(Stored data entries)
______________________________
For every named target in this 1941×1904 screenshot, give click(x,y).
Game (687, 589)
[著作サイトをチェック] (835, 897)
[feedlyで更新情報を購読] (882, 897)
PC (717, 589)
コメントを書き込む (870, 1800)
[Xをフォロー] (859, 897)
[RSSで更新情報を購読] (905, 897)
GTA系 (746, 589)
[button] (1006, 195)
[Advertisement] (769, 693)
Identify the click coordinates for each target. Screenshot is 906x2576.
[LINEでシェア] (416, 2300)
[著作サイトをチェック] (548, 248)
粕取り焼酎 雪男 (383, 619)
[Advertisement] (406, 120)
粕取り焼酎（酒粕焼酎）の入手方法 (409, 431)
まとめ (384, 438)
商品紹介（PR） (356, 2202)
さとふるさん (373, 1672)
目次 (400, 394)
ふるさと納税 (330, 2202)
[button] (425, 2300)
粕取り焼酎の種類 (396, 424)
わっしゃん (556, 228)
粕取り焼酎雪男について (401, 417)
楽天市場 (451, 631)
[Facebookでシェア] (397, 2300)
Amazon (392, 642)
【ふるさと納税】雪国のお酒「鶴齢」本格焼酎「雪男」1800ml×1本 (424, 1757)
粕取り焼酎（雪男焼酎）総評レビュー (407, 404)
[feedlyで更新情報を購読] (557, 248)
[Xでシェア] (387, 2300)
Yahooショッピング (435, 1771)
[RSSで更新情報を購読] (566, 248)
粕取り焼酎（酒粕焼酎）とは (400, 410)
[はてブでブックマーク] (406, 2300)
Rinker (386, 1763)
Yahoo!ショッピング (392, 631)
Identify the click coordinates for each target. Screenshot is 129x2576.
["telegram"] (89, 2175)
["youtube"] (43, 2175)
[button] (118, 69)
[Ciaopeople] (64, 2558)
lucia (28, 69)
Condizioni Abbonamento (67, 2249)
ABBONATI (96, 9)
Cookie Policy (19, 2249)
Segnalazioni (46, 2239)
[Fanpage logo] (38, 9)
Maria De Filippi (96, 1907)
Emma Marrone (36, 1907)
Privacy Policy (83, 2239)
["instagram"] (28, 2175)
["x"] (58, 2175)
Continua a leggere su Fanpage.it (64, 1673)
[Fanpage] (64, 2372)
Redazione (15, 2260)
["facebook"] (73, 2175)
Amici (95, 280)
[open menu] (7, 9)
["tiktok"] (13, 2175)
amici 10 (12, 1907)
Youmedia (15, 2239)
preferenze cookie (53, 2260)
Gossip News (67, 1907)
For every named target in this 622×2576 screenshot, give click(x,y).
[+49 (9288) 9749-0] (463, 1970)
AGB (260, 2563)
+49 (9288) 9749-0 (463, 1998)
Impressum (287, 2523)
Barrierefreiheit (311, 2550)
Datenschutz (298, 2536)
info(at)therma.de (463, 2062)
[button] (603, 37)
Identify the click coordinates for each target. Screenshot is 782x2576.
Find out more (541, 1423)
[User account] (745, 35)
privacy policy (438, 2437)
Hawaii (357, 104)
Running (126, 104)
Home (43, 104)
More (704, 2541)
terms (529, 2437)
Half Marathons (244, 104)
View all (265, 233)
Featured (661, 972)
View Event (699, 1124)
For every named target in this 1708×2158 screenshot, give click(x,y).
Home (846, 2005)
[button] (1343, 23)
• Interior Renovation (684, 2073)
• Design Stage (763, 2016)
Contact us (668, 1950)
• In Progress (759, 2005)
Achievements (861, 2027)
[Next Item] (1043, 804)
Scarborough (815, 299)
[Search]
______________________________
Task:
What you return must match the records exactly, line for line.

Solution to this exercise:
For every named target in this 1941×1904 screenshot, give click(x,y).
Game (687, 589)
[著作サイトをチェック] (835, 897)
[feedlyで更新情報を購読] (882, 897)
PC (717, 589)
コメントを書き込む (870, 1800)
[Xをフォロー] (859, 897)
[RSSで更新情報を購読] (905, 897)
GTA系 (746, 589)
[button] (1006, 195)
[Advertisement] (769, 693)
Identify the click coordinates for each target. Screenshot is 906x2576.
[LINEでシェア] (416, 2300)
[著作サイトをチェック] (548, 248)
粕取り焼酎 雪男 (383, 619)
[Advertisement] (406, 120)
粕取り焼酎（酒粕焼酎）の入手方法 (409, 431)
まとめ (384, 438)
商品紹介（PR） (356, 2202)
さとふるさん (373, 1672)
目次 (400, 394)
ふるさと納税 (330, 2202)
[button] (425, 2300)
粕取り焼酎の種類 (396, 424)
わっしゃん (556, 228)
粕取り焼酎雪男について (401, 417)
楽天市場 (451, 631)
[Facebookでシェア] (397, 2300)
Amazon (392, 642)
【ふるさと納税】雪国のお酒「鶴齢」本格焼酎「雪男」1800ml×1本 (424, 1757)
粕取り焼酎（雪男焼酎）総評レビュー (407, 404)
[feedlyで更新情報を購読] (557, 248)
[Xでシェア] (387, 2300)
Yahooショッピング (435, 1771)
[RSSで更新情報を購読] (566, 248)
粕取り焼酎（酒粕焼酎）とは (400, 410)
[はてブでブックマーク] (406, 2300)
Rinker (386, 1763)
Yahoo!ショッピング (392, 631)
Identify the click coordinates for each target. Screenshot is 129x2576.
["telegram"] (89, 2175)
["youtube"] (43, 2175)
[button] (118, 69)
[Ciaopeople] (64, 2558)
lucia (28, 69)
Condizioni Abbonamento (67, 2249)
ABBONATI (96, 9)
Cookie Policy (19, 2249)
Segnalazioni (46, 2239)
[Fanpage logo] (38, 9)
Maria De Filippi (96, 1907)
Emma Marrone (36, 1907)
Privacy Policy (83, 2239)
["instagram"] (28, 2175)
["x"] (58, 2175)
Continua a leggere su Fanpage.it (64, 1673)
[Fanpage] (64, 2372)
Redazione (15, 2260)
["facebook"] (73, 2175)
Amici (95, 280)
[open menu] (7, 9)
["tiktok"] (13, 2175)
amici 10 (12, 1907)
Youmedia (15, 2239)
preferenze cookie (53, 2260)
Gossip News (67, 1907)
For every named target in this 622×2576 screenshot, give click(x,y).
[+49 (9288) 9749-0] (463, 1970)
AGB (260, 2563)
+49 (9288) 9749-0 (463, 1998)
Impressum (287, 2523)
Barrierefreiheit (311, 2550)
Datenschutz (298, 2536)
info(at)therma.de (463, 2062)
[button] (603, 37)
Identify the click coordinates for each target. Screenshot is 782x2576.
Find out more (541, 1423)
[User account] (745, 35)
privacy policy (438, 2437)
Hawaii (357, 104)
Running (126, 104)
Home (43, 104)
More (704, 2541)
terms (529, 2437)
Half Marathons (244, 104)
View all (265, 233)
Featured (661, 972)
View Event (699, 1124)
For every named target in this 1708×2158 screenshot, give click(x,y).
Home (846, 2005)
[button] (1343, 23)
• Interior Renovation (684, 2073)
• Design Stage (763, 2016)
Contact us (668, 1950)
• In Progress (759, 2005)
Achievements (861, 2027)
[Next Item] (1043, 804)
Scarborough (815, 299)
[Search]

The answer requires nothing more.